■ **Exercise instructions**
Add 90 to every coordinate in the material, starting at the line that contains "[header-search-icon] (136, 6)" and ending at the line that contains "Support KZYX (72, 583)", both lines included. Write out each of those lines in full with the new values.

Rows from a dataset
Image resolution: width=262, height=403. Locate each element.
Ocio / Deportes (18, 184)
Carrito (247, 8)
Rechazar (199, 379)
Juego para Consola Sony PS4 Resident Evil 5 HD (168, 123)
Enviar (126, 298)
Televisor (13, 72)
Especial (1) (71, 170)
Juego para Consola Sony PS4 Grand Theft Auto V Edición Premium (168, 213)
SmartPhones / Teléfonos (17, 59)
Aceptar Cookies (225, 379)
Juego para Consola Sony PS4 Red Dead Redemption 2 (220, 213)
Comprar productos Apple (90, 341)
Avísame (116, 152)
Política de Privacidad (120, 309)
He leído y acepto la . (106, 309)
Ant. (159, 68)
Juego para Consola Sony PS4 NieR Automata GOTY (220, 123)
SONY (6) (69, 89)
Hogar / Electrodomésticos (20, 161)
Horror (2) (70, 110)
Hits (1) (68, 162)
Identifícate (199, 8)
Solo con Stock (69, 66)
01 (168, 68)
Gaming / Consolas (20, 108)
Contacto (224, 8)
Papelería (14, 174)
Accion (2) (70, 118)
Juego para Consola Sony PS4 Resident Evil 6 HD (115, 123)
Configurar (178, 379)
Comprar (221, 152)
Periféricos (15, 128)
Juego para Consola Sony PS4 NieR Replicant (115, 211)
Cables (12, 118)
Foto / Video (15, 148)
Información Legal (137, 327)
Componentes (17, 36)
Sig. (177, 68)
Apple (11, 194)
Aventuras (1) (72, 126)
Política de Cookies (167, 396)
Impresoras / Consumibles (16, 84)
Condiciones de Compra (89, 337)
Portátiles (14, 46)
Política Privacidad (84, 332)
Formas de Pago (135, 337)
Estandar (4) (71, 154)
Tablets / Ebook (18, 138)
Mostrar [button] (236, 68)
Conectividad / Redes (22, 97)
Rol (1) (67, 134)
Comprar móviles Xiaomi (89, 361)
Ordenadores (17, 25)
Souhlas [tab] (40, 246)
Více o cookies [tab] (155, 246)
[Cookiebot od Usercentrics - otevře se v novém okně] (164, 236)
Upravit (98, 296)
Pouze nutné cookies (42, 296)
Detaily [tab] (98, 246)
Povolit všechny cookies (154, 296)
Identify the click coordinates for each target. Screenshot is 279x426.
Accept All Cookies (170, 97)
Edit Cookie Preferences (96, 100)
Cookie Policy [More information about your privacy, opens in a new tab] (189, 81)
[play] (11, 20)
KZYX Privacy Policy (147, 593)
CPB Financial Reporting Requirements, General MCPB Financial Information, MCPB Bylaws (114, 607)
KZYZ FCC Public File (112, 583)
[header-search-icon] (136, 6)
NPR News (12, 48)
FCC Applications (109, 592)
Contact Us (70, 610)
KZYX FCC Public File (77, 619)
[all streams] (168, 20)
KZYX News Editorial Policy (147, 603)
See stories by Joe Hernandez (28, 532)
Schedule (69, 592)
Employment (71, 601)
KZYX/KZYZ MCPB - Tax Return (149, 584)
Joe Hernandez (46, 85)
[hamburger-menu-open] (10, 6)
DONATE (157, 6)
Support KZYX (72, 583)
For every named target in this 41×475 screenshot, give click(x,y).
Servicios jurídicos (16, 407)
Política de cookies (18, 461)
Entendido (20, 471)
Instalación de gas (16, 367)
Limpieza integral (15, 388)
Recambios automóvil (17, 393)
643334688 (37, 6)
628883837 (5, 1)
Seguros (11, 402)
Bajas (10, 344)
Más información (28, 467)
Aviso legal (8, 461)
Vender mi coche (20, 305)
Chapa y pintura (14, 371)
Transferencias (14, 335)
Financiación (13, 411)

■ **Result for this exercise**
[header-search-icon] (226, 96)
NPR News (102, 138)
FCC Applications (199, 682)
Contact Us (160, 700)
KZYX FCC Public File (167, 709)
[all streams] (258, 110)
KZYX News Editorial Policy (237, 693)
See stories by Joe Hernandez (118, 622)
Schedule (159, 682)
Employment (161, 691)
KZYX/KZYZ MCPB - Tax Return (239, 674)
Joe Hernandez (136, 175)
[hamburger-menu-open] (100, 96)
DONATE (247, 96)
Support KZYX (162, 673)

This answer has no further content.